» **Challenge**:
Rewrite the lines of the material below as a numbered list, skipping blank lines and leaving out the pictures.

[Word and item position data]

#####

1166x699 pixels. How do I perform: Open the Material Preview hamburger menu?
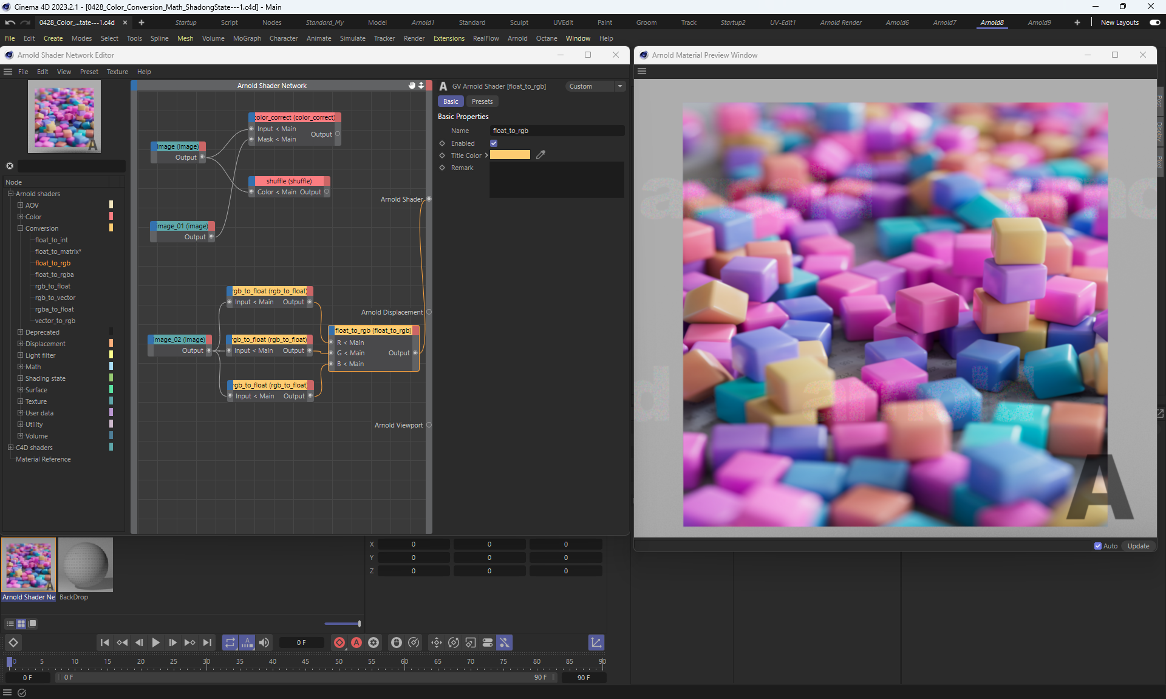642,71
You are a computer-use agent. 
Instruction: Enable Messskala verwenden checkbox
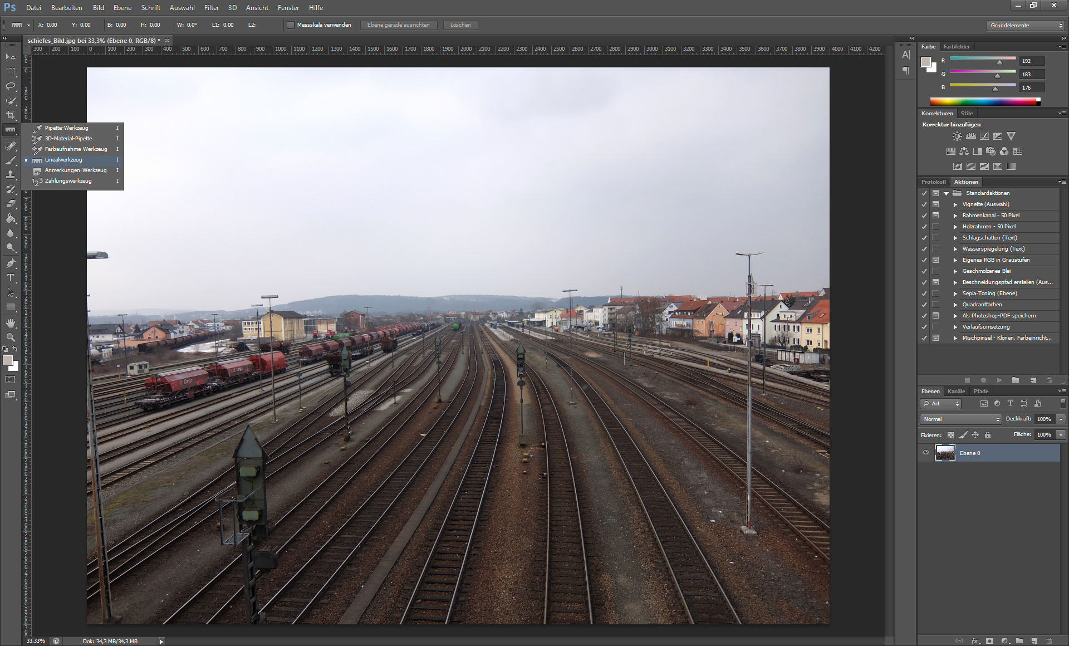(291, 25)
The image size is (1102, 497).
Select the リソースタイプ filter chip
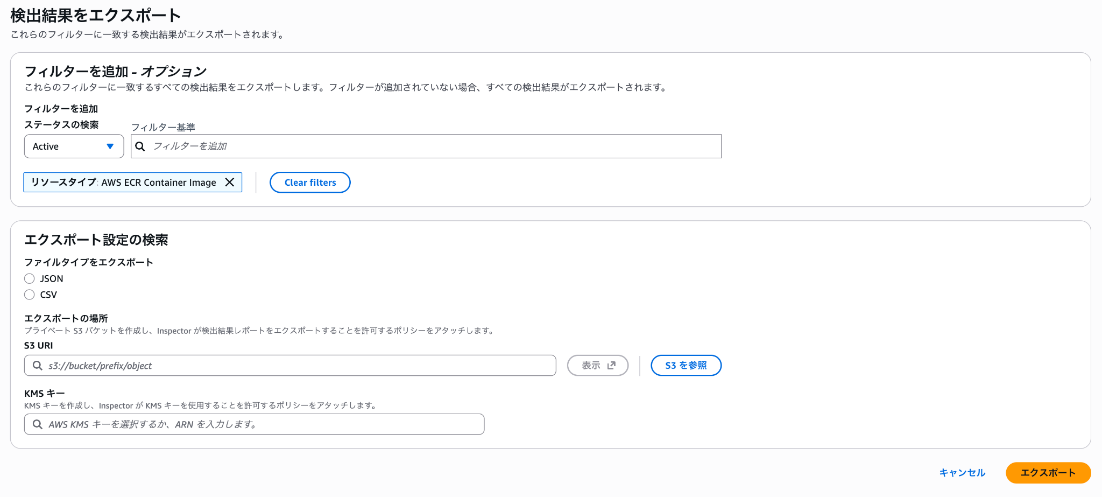pos(123,183)
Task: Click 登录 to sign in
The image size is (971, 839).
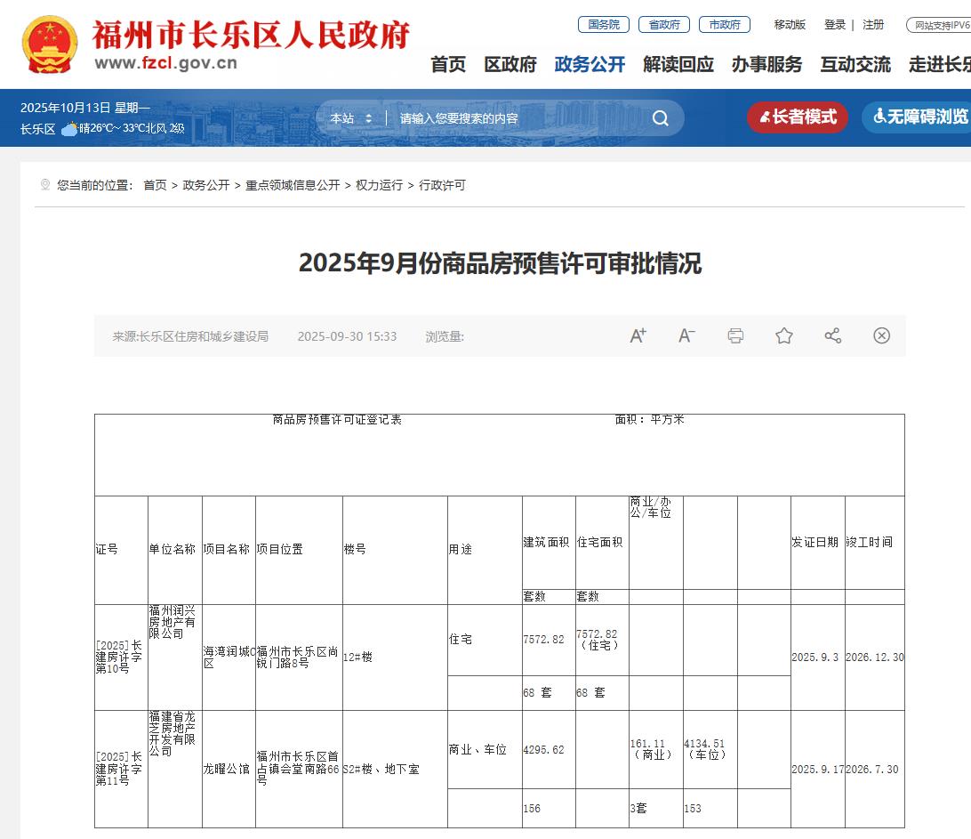Action: tap(834, 25)
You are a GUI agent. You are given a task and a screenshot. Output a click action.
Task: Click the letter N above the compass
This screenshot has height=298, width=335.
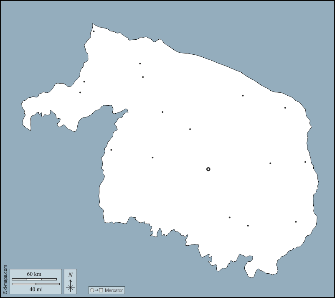[x=70, y=275]
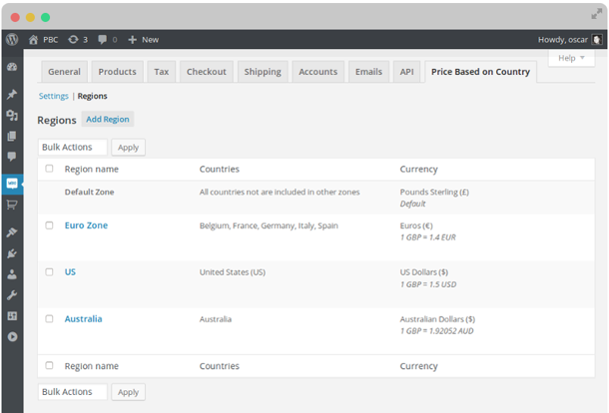Switch to the Checkout tab
Viewport: 609px width, 413px height.
click(206, 72)
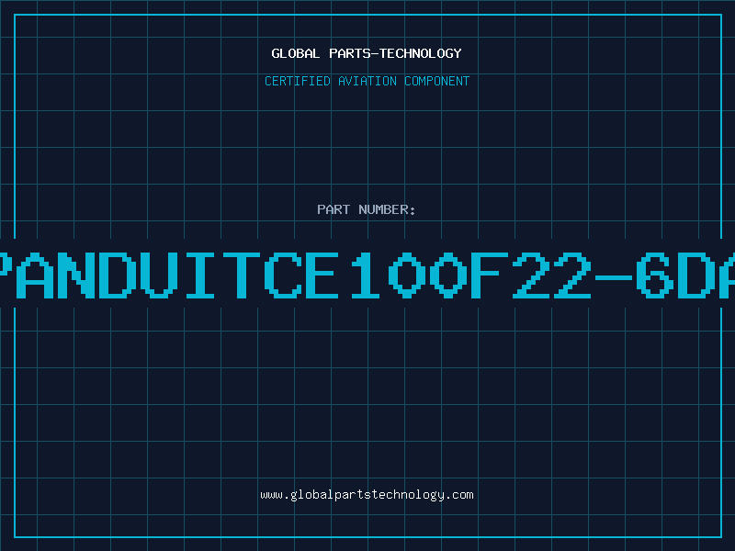Click the dash in the part number
Viewport: 735px width, 551px height.
coord(614,277)
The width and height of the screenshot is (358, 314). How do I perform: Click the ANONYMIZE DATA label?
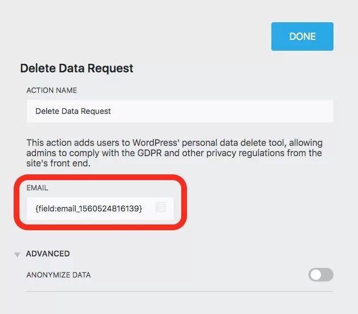[58, 275]
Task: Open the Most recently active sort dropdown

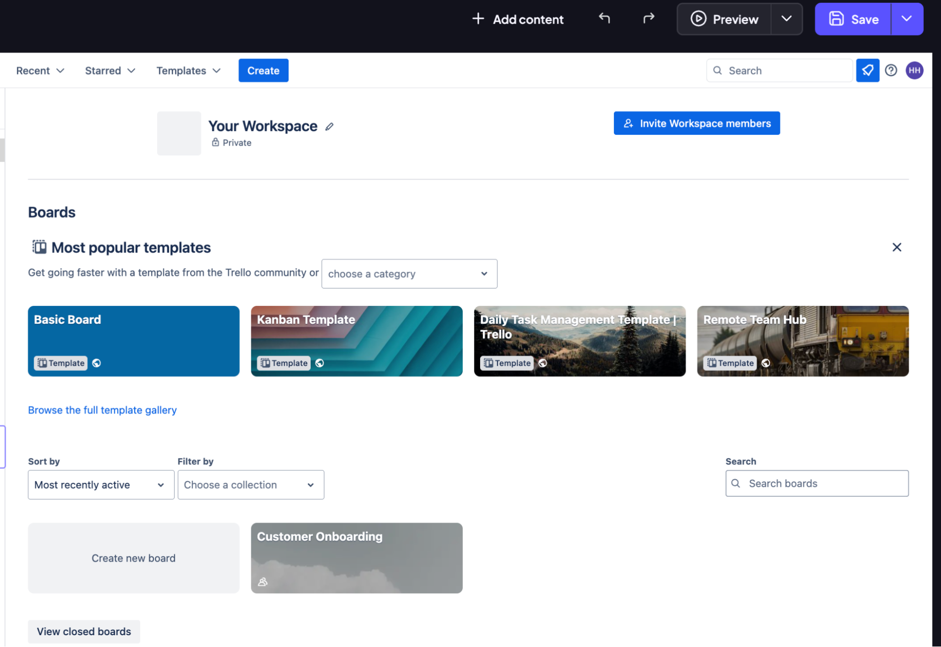Action: (101, 485)
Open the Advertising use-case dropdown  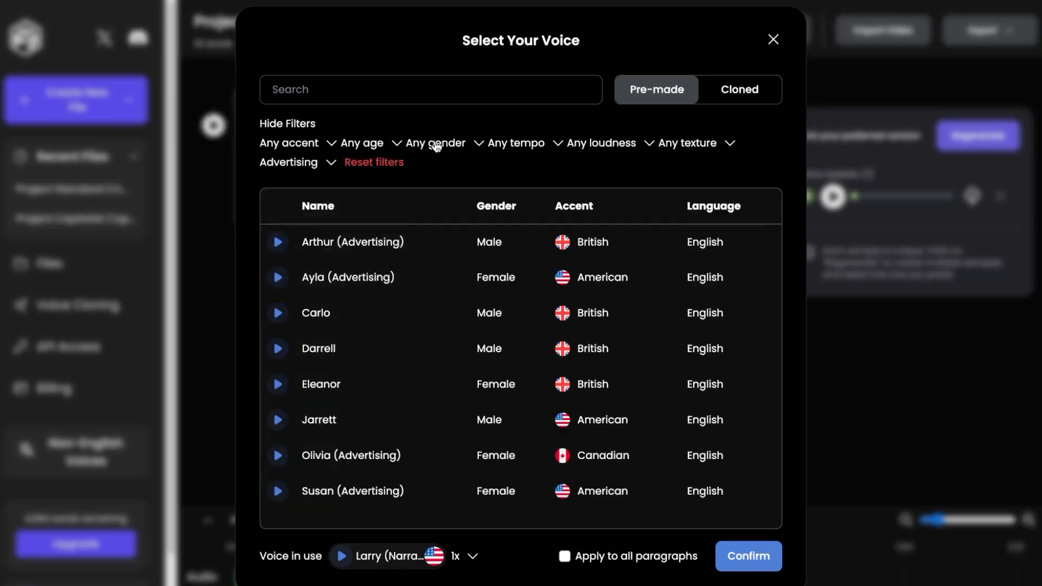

#####

» **Complete answer**:
1. 1166x699 pixels. How do I perform: Open the Material Preview hamburger menu?
2. 642,71
3. You are a computer-use agent. 
4. Instruction: Enable Messskala verwenden checkbox
5. (291, 25)
6. The image size is (1102, 497).
7. Select the リソースタイプ filter chip
8. pos(123,183)
9. Task: Click 登录 to sign in
10. The image size is (971, 839).
11. Action: tap(834, 25)
12. You are a GUI agent. You are given a task and a screenshot. Output a click action.
13. Task: Click the letter N above the compass
14. This screenshot has height=298, width=335.
15. [x=70, y=275]
16. Switch to the Checkout tab
17. Viewport: 609px width, 413px height.
18. click(206, 72)
19. Click the dash in the part number
20. Viewport: 735px width, 551px height.
21. coord(614,277)
22. The width and height of the screenshot is (358, 314). How do I perform: Click the ANONYMIZE DATA label?
23. [58, 275]
24. Task: Open the Most recently active sort dropdown
25. Action: (101, 485)
26. Open the Advertising use-case dropdown  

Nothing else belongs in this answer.